WHAT YOU NEED TO DO
Transcribe, word for word and without additions, each line below from the one containing "[VietNamNet Youtube] (734, 2388)" through the one containing "Podcast (754, 2265)", both ends included.

INFORMATION SUPPLIED

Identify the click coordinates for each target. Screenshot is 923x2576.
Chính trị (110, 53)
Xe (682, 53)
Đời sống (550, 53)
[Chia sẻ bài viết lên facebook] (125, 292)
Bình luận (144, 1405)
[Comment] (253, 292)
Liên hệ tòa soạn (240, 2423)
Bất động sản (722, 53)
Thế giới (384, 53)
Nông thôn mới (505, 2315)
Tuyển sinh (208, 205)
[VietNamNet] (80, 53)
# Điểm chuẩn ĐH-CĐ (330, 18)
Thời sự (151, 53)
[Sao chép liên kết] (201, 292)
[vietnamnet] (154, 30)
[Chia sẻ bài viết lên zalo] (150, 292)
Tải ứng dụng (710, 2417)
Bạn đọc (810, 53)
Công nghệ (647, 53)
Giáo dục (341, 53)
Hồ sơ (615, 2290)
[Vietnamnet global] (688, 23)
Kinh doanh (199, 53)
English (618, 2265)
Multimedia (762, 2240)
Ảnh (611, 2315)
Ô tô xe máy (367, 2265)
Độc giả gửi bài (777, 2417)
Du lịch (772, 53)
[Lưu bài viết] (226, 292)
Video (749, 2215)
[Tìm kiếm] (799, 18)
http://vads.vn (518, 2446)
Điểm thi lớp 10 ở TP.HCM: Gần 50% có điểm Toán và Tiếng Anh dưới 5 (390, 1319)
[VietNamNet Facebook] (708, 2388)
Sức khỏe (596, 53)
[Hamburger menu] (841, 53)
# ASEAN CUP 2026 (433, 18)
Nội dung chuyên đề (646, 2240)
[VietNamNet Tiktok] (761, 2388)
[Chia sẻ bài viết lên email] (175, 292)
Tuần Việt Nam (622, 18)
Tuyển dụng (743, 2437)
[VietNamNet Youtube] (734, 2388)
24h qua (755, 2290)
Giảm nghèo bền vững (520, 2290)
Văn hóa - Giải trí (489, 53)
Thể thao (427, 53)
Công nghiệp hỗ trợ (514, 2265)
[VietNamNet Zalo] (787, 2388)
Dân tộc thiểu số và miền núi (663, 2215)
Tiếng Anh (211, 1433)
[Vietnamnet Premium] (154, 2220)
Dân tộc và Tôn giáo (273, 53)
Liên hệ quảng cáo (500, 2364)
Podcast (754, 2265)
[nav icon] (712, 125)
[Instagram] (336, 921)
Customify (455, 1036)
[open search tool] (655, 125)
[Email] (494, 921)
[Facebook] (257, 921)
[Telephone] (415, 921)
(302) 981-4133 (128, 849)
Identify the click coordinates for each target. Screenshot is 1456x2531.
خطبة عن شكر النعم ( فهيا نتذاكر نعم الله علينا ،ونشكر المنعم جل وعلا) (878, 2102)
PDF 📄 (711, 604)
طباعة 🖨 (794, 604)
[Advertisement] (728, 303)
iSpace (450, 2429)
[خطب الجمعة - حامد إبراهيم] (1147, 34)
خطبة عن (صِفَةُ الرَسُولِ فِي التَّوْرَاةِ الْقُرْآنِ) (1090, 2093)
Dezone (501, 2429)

RESPONSE BOX
[VietNamNet Youtube] (734, 2388)
24h qua (755, 2290)
Giảm nghèo bền vững (520, 2290)
Văn hóa - Giải trí (489, 53)
Thể thao (427, 53)
Công nghiệp hỗ trợ (514, 2265)
[VietNamNet Zalo] (787, 2388)
Dân tộc thiểu số và miền núi (663, 2215)
Tiếng Anh (211, 1433)
[Vietnamnet Premium] (154, 2220)
Dân tộc và Tôn giáo (273, 53)
Liên hệ quảng cáo (500, 2364)
Podcast (754, 2265)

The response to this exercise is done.